Detecting Discontinuous and Occluded Boundaries from Point Clouds of Building Interiors

Range scans of occupied building interiors will often generate a cumulative point cloud with disconnected regions due to varying data density and the presence of numerous partially occluded objects. Boundary detection methods based on surface normal vectors and curvature have difficulty in accurately representing occluded region boundaries because of the geometric uncertainty associated with the underlying polygonal surfaces used to determine the desired geometric parameters. An occluded boundary detection algorithm that works directly on point clouds without the need to reconstruct rough underlying surface models is presented in this paper.

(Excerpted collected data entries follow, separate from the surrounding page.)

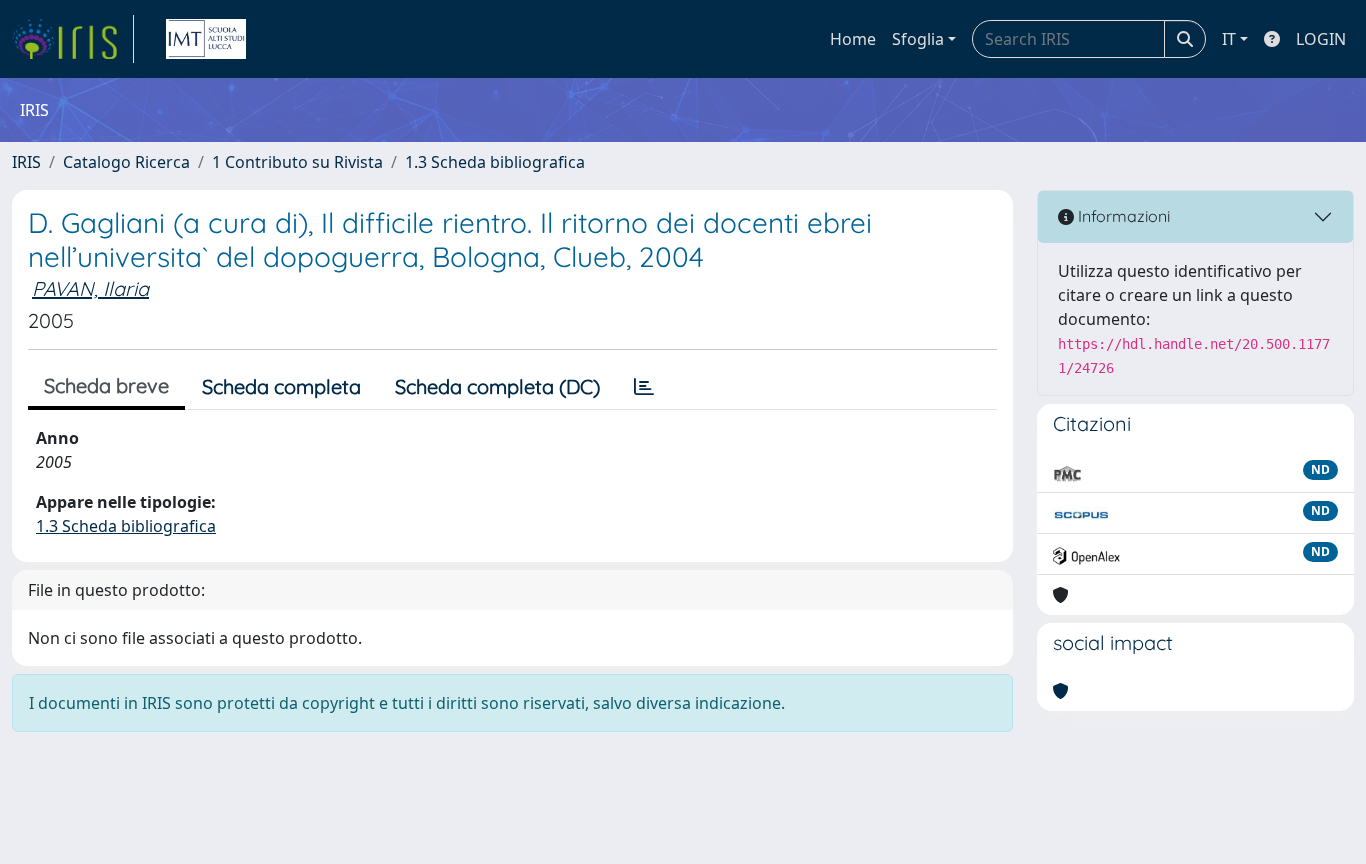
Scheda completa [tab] (281, 386)
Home (853, 39)
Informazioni (1122, 216)
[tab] (644, 387)
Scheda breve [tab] (106, 385)
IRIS (26, 162)
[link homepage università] (206, 39)
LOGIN (1321, 39)
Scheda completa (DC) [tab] (497, 386)
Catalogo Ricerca (126, 162)
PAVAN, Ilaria (90, 288)
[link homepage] (73, 39)
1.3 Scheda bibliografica (495, 162)
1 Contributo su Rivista (297, 162)
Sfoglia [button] (918, 39)
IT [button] (1229, 39)
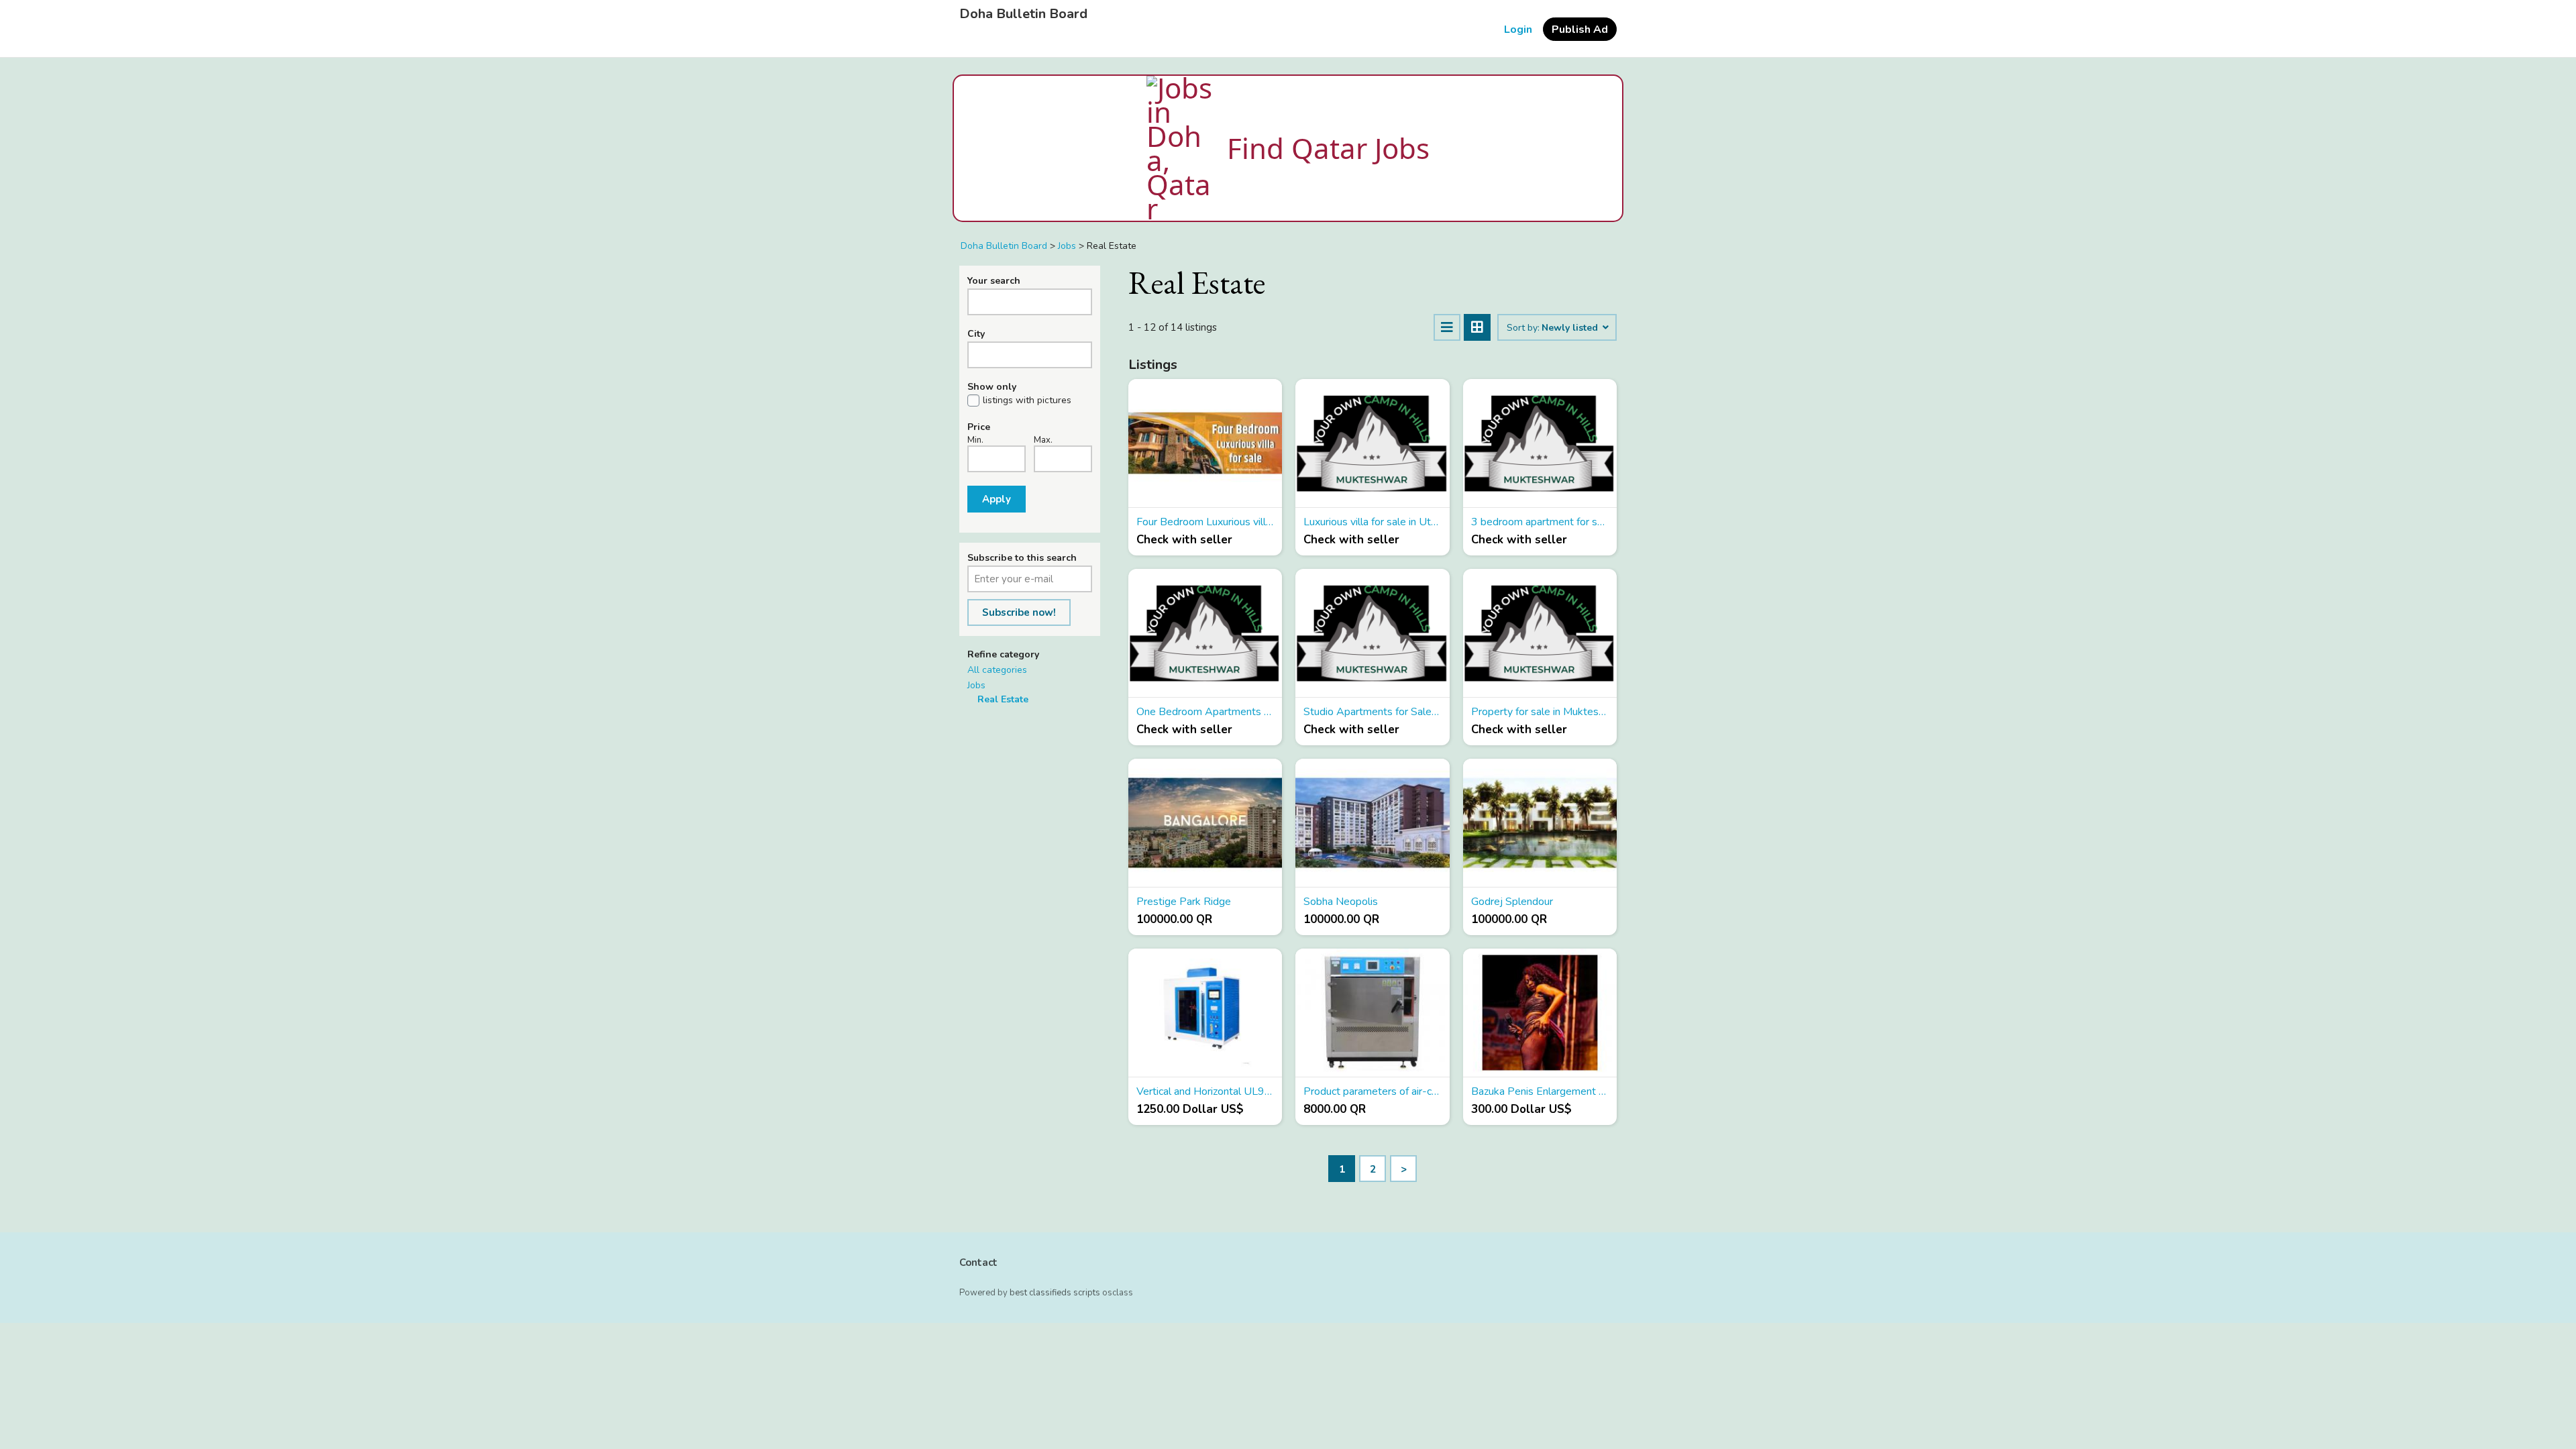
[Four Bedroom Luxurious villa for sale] (1205, 443)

The algorithm uses a side-ratio constraint to identify the discontinuous boundary points which lie along successive scan lines. The basic principle is that the distance between the immediate neighboring points at the discontinuous boundary exhibits a large disparity when compared to the other points in a contiguous surface. The side ratio distance defines the spatial separation of the proceeding and succeeding data points on the local grid. The algorithm is also able to handle small density inconsistencies by continuously comparing the side-ratios of the nearest points within a preset window. Spurious point data incorrectly identified as discontinuous boundary points are removed using a density-based outlier detection technique. The effectiveness of the two-step algorithm is demonstrated on real-world data acquired using a FARO® LS 880 laser scanner.